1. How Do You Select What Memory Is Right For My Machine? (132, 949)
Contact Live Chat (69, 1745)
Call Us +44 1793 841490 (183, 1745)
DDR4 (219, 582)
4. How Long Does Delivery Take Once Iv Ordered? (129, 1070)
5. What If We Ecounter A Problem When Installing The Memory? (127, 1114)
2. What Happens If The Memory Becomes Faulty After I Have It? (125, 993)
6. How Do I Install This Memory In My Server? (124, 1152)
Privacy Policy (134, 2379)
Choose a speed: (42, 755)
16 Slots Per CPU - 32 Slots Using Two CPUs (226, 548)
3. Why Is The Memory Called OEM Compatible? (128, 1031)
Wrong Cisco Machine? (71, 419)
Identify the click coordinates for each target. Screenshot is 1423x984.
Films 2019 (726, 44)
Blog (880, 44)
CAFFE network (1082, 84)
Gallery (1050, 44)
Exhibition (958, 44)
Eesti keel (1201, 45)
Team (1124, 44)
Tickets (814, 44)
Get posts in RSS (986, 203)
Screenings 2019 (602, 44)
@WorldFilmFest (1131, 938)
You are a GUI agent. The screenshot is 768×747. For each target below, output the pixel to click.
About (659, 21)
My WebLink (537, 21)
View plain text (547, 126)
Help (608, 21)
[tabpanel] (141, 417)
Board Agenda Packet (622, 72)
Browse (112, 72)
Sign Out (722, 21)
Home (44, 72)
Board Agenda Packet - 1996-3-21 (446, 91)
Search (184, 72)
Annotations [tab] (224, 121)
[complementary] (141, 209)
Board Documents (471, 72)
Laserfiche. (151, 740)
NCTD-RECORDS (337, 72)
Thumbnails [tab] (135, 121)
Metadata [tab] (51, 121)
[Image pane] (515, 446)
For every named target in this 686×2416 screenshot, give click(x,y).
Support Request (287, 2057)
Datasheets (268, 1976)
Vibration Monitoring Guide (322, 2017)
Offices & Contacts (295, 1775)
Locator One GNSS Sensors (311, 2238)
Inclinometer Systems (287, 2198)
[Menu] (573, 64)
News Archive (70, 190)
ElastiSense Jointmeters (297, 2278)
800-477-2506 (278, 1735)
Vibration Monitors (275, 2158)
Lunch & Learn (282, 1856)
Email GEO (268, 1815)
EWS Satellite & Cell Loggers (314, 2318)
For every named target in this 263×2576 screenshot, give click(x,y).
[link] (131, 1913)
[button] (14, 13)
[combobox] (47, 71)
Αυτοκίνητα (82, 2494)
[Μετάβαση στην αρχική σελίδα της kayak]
::::
# Task goal:
Add 128 to both numbers in every answer coordinate pair, and write out again each line from the first of the rows above through the line containing "Choose a speed: (42, 755)", keeping each line's text. Include only those lines.

# Task response:
1. How Do You Select What Memory Is Right For My Machine? (260, 1077)
Contact Live Chat (197, 1873)
Call Us +44 1793 841490 (311, 1873)
DDR4 (347, 710)
4. How Long Does Delivery Take Once Iv Ordered? (257, 1198)
5. What If We Ecounter A Problem When Installing The Memory? (255, 1242)
2. What Happens If The Memory Becomes Faulty After I Have It? (253, 1121)
6. How Do I Install This Memory In My Server? (252, 1280)
Privacy Policy (262, 2507)
Choose a speed: (170, 883)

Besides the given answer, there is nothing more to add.